I was just in the process of refining and finishing the details of a black and white pencil drawing of a cab forward I had started previously when the drawing attracted the attention of a number of railroad crew members. Soon several were passing it around and when I told some of them I had ridden in a cab forward out of Mojave I was told that I hadn't done nothing yet until I had rode in the cab of a cab forward on the Donner Pass run --- with crew members regaling the thrill of it all. In the meantime my uncle and the pilot finished their dealings with the bull and started on their way over to me when they were stopped by a crew member that had been talking with the bull shortly after the discussion broke up.

Seems the crew member had a wife or girlfriend in Reno that had to get to Las Vegas, and because of extenuating circumstances as quickly and covertly as possible. The crew member, who was an engineer, had overheard my desire to do the Donner Pass run in a cab forward and he was willing to take me in the engine to Reno IF the pilot, on our return trip to Los Angeles would quietly slip his friend out of Reno into Vegas. My uncle, always looking for an adventure for me to participate in thought it was a highly viable proposition. The pilot, who flew P-47 Thunderbolts in World War II, told my uncle he had no problem with it --- because of Pancho Barnes and my stepmother he was at the beck-and-call of my uncle for anything that had to do with flying. He said in a direct quote that he didn't give a crap where we went because he had a blank check, he would take us to Timbuktu if we wanted to. When I looked over to my uncle he told me to forget it, it was going to be no more than the Donner Pass to Reno thing for now.[2]

My uncle gathered up my older brother and cousin, contacted my stepmother's driver who had arrived in Sacramento by then, stuck the two boys in the back of her Fleetwood and sent them on their way back to the ranch, telling the driver to not let them our of his sight. In the meantime I was on my way out of the freight yards in the lead cab forward eastbound in an 80 to 100 car train crawling through the outskirts of Sacramento toward the foothills of the Sierras and Donner Pass.
====
§ **SET TASK 1**:
Write out the cab forward passage between "I was just in" and "discussion broke up.", inclusive.
§ **SET TASK 2**:
Answer these questions from the cab forward passage:
(a) Out of what place had the narrator previously ridden in a cab forward?
(b) What aircraft did the pilot fly in World War II?
(c) How many cars did the eastbound train leaving Sacramento have?
The entries after this passage come from an unrelated source.
====
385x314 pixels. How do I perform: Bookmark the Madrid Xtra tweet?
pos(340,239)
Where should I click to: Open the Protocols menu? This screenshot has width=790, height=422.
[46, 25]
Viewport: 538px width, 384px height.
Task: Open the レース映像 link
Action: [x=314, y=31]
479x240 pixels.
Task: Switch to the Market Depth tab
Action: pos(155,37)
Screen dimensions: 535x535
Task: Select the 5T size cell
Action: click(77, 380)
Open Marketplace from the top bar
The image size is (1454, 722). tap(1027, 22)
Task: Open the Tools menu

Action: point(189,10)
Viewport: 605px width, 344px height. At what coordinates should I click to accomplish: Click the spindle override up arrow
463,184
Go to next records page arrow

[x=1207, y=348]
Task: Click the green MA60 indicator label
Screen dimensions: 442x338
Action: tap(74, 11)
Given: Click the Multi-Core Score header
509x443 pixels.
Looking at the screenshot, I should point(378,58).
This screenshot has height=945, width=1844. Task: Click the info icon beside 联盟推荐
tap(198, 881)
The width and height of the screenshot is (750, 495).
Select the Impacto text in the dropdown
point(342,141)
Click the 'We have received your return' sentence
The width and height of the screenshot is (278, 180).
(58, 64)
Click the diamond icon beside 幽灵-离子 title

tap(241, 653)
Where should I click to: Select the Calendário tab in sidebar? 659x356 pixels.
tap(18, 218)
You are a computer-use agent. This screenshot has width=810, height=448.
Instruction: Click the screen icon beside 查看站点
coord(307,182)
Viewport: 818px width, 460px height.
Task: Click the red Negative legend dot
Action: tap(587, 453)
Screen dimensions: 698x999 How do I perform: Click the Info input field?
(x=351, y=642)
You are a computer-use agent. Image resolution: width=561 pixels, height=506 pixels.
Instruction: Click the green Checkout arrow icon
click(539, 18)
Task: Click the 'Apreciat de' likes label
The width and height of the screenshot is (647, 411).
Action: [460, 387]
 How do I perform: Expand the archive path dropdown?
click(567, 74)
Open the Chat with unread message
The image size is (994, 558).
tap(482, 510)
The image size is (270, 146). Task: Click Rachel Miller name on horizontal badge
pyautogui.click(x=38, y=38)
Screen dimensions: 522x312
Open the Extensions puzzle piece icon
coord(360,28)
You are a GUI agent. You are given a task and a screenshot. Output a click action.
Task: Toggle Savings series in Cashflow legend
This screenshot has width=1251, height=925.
====
§ **REPLY 1**:
I was just in the process of refining and finishing the details of a black and white pencil drawing of a cab forward I had started previously when the drawing attracted the attention of a number of railroad crew members. Soon several were passing it around and when I told some of them I had ridden in a cab forward out of Mojave I was told that I hadn't done nothing yet until I had rode in the cab of a cab forward on the Donner Pass run --- with crew members regaling the thrill of it all. In the meantime my uncle and the pilot finished their dealings with the bull and started on their way over to me when they were stopped by a crew member that had been talking with the bull shortly after the discussion broke up.

§ **REPLY 2**:
(a) Mojave
(b) P-47 Thunderbolts
(c) 80 to 100 cars